Cell volume regulation in response to hypotonicity is impaired in HeLa cells expressing a protein kinase Calpha mutant lacking kinase activity.

The chloride conductance (G(Cl,swell)) that participates in the regulatory volume decrease process triggered by osmotic swelling in HeLa cells was impaired by removal of extracellular Ca(2+), depletion of intracellular Ca(2+) stores with thapsigargin, or by preloading the cells with BAPTA-AM (1,2-bis(2-aminophenoxy)ethane-N,N,N',N'-tetraacetic acid). Furthermore, overnight exposure to the phorbol ester tetradecanoyl phorbol acetate and acute incubation with inhibitors of the conventional protein kinase C (PKC) isoforms bisindolylmaleimide I and Gö6976 inhibited G(Cl,swell).
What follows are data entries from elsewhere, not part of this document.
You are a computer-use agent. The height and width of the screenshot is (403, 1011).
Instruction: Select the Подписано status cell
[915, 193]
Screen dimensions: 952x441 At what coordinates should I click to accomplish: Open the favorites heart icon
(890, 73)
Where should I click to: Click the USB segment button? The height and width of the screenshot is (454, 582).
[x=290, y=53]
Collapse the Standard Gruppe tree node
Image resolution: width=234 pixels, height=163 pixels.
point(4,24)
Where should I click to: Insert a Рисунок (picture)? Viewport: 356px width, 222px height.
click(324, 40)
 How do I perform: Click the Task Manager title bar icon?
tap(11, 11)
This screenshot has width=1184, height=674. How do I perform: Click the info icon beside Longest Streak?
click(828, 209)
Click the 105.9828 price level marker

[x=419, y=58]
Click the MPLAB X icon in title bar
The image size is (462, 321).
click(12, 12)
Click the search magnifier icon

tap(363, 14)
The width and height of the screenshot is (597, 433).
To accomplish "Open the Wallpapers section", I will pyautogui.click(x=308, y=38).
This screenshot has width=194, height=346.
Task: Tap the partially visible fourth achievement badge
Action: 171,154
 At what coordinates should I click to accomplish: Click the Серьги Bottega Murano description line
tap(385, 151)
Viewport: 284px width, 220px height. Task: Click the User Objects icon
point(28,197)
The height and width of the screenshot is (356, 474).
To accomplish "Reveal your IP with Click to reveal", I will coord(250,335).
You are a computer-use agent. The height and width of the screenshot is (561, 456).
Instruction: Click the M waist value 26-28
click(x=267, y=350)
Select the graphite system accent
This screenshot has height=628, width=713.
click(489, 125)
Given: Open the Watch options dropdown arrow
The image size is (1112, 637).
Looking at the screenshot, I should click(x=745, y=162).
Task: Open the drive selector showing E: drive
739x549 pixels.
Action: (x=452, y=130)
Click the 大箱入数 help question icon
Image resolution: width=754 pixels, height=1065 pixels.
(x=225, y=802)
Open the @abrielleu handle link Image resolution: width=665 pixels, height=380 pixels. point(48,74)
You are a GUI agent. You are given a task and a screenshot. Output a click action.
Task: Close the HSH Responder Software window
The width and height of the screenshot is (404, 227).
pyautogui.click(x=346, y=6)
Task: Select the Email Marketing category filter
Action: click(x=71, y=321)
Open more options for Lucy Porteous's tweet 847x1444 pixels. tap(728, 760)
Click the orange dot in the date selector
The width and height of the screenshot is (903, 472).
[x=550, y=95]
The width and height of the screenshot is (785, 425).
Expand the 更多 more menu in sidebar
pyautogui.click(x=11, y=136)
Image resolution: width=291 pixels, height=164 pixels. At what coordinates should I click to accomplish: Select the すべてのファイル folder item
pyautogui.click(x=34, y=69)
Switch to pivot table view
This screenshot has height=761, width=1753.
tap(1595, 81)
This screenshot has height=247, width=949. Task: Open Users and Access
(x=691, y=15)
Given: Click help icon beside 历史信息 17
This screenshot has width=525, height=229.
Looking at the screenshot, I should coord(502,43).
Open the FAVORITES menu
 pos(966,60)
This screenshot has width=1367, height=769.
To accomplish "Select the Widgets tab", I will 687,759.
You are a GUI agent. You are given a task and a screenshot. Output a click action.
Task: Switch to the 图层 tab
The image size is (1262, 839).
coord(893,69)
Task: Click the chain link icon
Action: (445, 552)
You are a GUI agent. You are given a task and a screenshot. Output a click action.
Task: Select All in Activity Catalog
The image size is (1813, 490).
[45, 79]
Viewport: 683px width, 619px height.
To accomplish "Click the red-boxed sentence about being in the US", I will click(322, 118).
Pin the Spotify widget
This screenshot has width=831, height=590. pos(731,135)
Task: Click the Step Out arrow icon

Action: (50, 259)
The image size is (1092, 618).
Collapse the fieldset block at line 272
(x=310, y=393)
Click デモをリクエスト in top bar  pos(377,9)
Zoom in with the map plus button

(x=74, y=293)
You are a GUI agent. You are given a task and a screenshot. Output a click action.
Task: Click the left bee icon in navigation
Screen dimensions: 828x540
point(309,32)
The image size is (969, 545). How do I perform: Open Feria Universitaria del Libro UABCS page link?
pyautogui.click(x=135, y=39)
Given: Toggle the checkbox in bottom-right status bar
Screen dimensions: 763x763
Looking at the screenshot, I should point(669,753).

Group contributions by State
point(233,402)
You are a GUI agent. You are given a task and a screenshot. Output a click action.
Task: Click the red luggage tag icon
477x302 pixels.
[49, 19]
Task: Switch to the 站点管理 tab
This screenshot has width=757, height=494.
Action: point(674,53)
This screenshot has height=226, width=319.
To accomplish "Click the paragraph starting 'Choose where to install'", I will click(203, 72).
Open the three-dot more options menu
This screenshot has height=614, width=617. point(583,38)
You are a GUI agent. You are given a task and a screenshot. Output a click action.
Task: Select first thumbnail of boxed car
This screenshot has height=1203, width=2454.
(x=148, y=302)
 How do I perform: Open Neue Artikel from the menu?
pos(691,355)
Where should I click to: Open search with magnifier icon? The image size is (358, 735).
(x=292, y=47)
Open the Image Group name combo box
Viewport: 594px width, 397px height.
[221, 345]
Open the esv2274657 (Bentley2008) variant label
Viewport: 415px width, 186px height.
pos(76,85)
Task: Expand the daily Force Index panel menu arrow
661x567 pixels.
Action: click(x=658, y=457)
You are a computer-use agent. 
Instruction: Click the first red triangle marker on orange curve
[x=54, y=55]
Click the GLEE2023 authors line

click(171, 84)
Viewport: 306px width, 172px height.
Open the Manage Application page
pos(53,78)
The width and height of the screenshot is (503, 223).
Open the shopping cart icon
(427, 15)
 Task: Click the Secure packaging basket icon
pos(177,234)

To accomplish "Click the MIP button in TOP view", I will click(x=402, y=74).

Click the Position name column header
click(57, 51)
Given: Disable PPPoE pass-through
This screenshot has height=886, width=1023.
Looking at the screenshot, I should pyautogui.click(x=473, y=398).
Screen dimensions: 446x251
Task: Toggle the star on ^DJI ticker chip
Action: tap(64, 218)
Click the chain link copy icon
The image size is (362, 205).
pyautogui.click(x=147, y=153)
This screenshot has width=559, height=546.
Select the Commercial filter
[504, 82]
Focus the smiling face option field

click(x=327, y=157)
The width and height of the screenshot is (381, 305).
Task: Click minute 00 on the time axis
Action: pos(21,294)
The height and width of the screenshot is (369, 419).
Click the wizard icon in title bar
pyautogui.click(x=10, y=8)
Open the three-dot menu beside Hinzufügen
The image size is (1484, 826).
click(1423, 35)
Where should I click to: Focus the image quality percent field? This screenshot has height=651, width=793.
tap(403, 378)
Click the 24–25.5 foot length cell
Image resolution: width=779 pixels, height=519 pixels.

Treatment of HeLa cells with U73122, a phospholipase C inhibitor, also prevented G(Cl,swell). Hypotonicity induced selective PKC alpha accumulation in the membrane/cytoskeleton fraction in fractionation experiments and translocation of a green fluorescent protein-PKC alpha fusion protein to the plasma membrane of transiently transfected HeLa cells. To further explore the role of PKCs in hypotonicity-induced G(Cl,swell), HeLa clones stably expressing either a kinase-dead dominant negative variant of the Ca(2+)-dependent PKC isoform alpha (PKC alpha K386R) or of the atypical PKC isoform zeta (PKCzeta K275W) were generated. G(Cl,swell) was significantly reduced in HeLa cells expressing the dominant negative PKC alpha mutant but remained unaltered in cells expressing dominant negative PKCzeta. These findings strongly implicate PKC alpha as a critical regulatory element that is required for efficient regulatory volume decrease in HeLa cells.